[[ Provided passage, beginning ]]

A bill is expected to come up for a vote in the House Monday that its sponsor says is designed to make horse meat processing plant operators feel welcome in Tennessee.
Rep. Andy Holt, a Republican from Dresden, says the bill would create jobs and a place for unwanted horses to die a humane death.
"We're trying to encourage job creation and economic development in the state of Tennessee," Holt says.
Holt says rural middle Tennessee is a likely location, although he won't say where or who's behind the effort.
"I don't think it's anyone's authority to make me divulge who these people are. This has been a controversial issue," Holt says.
Americans don't eat horses, but horse meat is served in a number of other countries, like Belgium. Right now, there are no horse slaughter plants in the United States, but that could change because Congress has lifted a five-year ban which effectively prevented slaughter for human consumption.
Rep. Janis Sontany, a Democrat from Nashville, opposes opening a slaughter plant in Tennessee.
"This is an industry that is historically fraught with noncompliance with environmental, worker safety and health-related policies," Sontany says.
A plant that operated in Texas caused problems there, including issues of the disposal of discarded horse body parts. Sontany says a high number of injured workers with no insurance were a burden on the local hospital.
"This is an industry that's going to come into a rural area, and they're going to devalue property," Sontany says.
Animal rights advocates like "Animals' Angels" have documented problems around the slaughter plants now operating in Mexico and in the holding pens in American border towns. Their website shows pictures of animals rejected for slaughter that were left to starve.
Holt says bad actors need to be weeded out by regulators. Horse slaughter, he says, is more humane than owners allowing their unwanted horses to die from neglect.

[[ Provided passage, end ]]
[[ Record extracts, beginning ]]

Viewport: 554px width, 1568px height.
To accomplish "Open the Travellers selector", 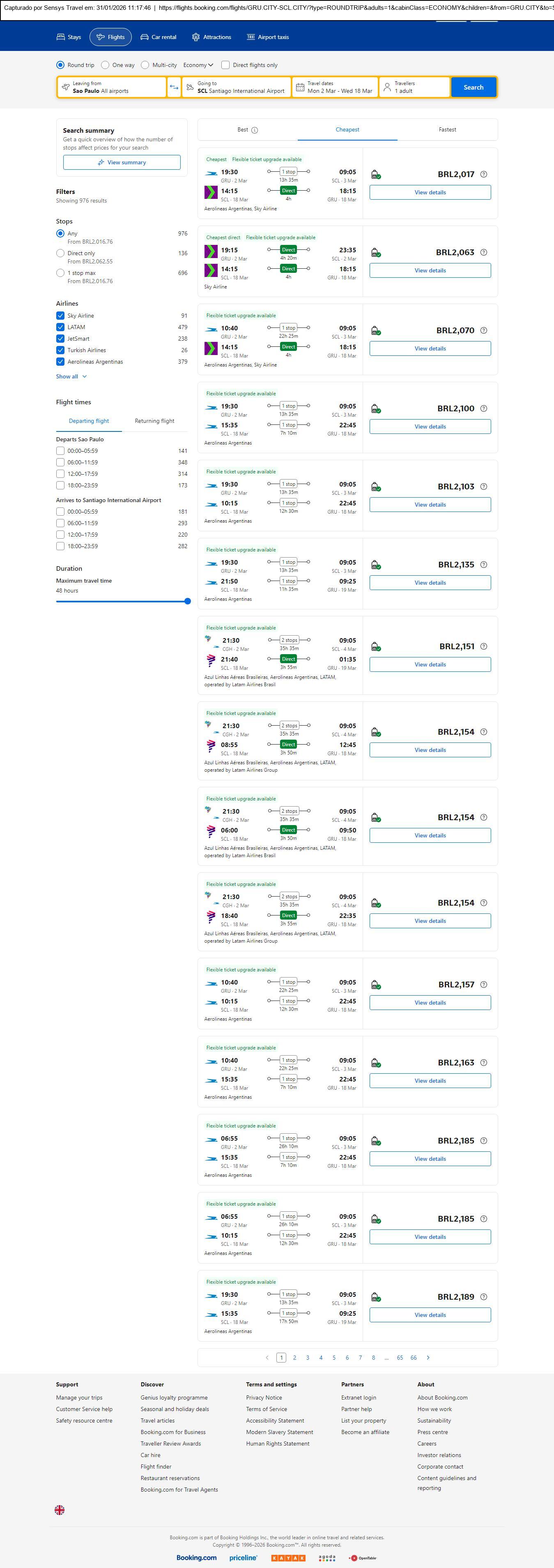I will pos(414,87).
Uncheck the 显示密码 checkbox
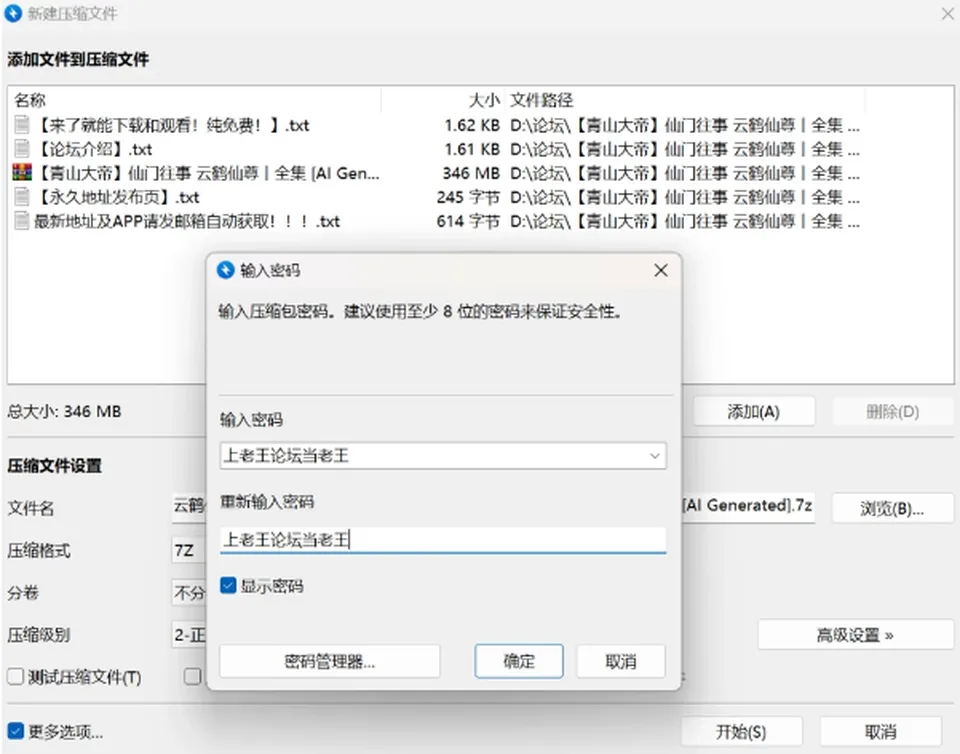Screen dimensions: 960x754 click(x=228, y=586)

[[ Record extracts, end ]]
[[ Record extracts, beginning ]]

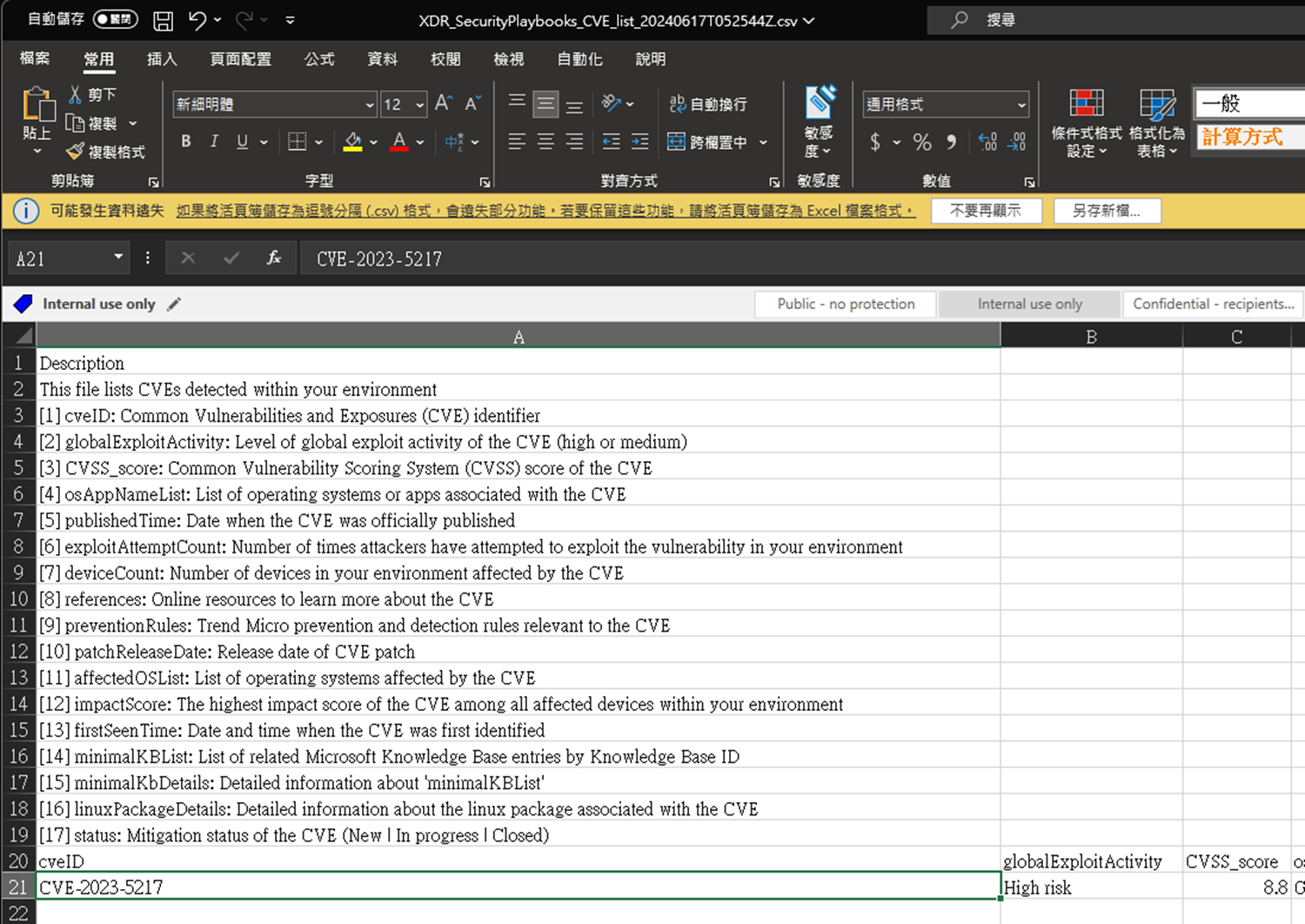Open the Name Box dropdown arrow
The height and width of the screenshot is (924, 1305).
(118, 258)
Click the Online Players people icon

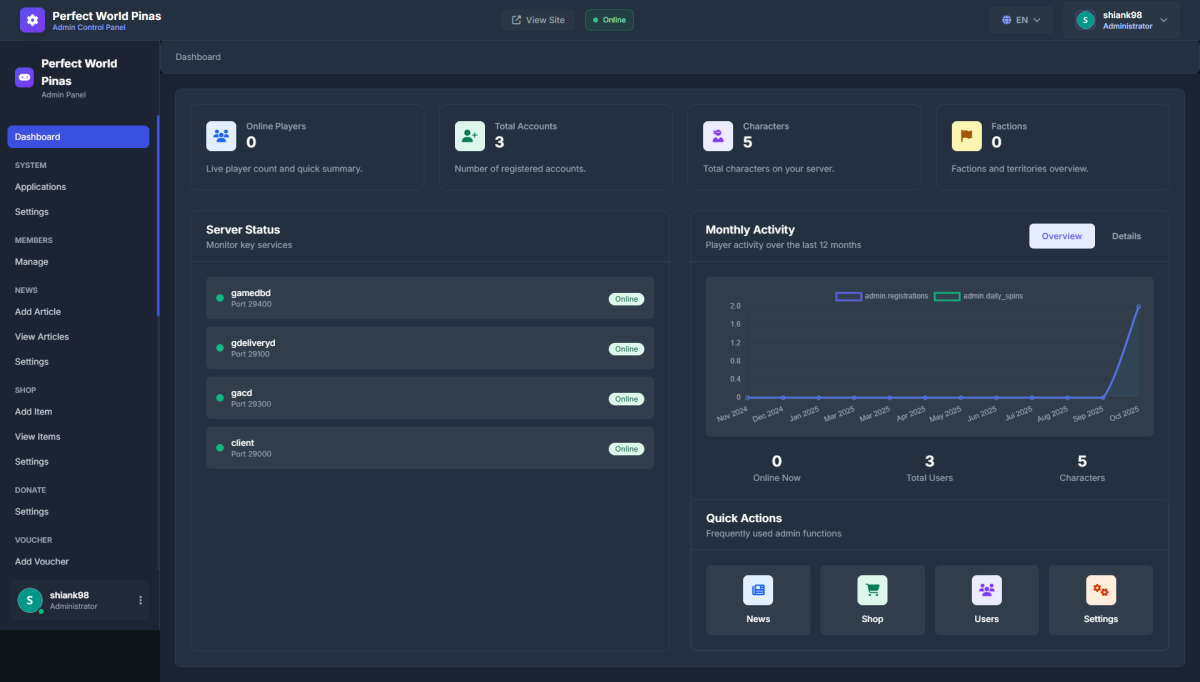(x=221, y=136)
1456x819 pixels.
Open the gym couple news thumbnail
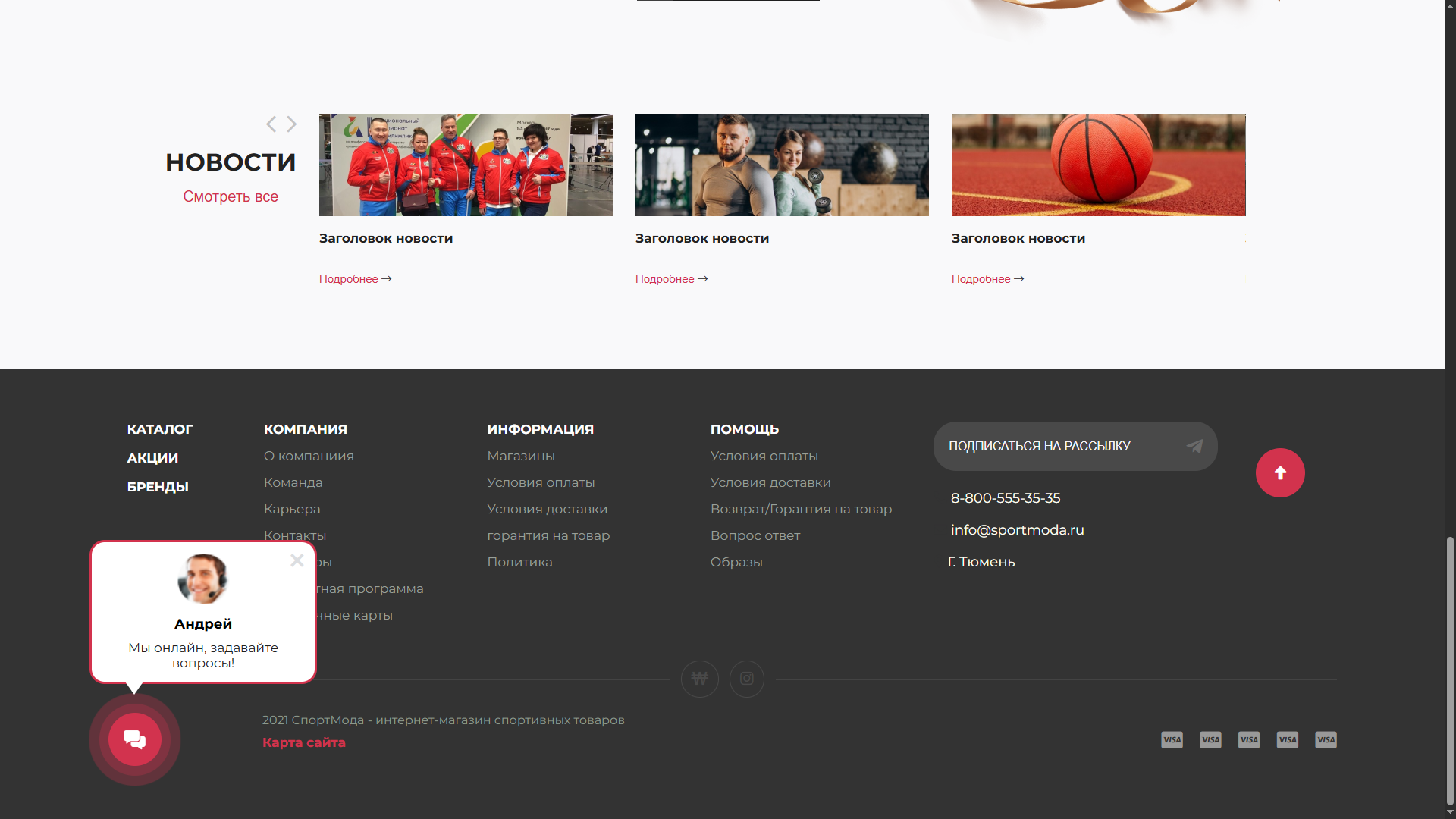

[[ Record extracts, end ]]

• _Exercise prompt_:
Reproduce the article on the Tennessee horse meat bill from "Rep. Janis Sontany, a" up to and including "the local hospital.". Use only the article on the Tennessee horse meat bill.

• _Written answer_:
Rep. Janis Sontany, a Democrat from Nashville, opposes opening a slaughter plant in Tennessee.
"This is an industry that is historically fraught with noncompliance with environmental, worker safety and health-related policies," Sontany says.
A plant that operated in Texas caused problems there, including issues of the disposal of discarded horse body parts. Sontany says a high number of injured workers with no insurance were a burden on the local hospital.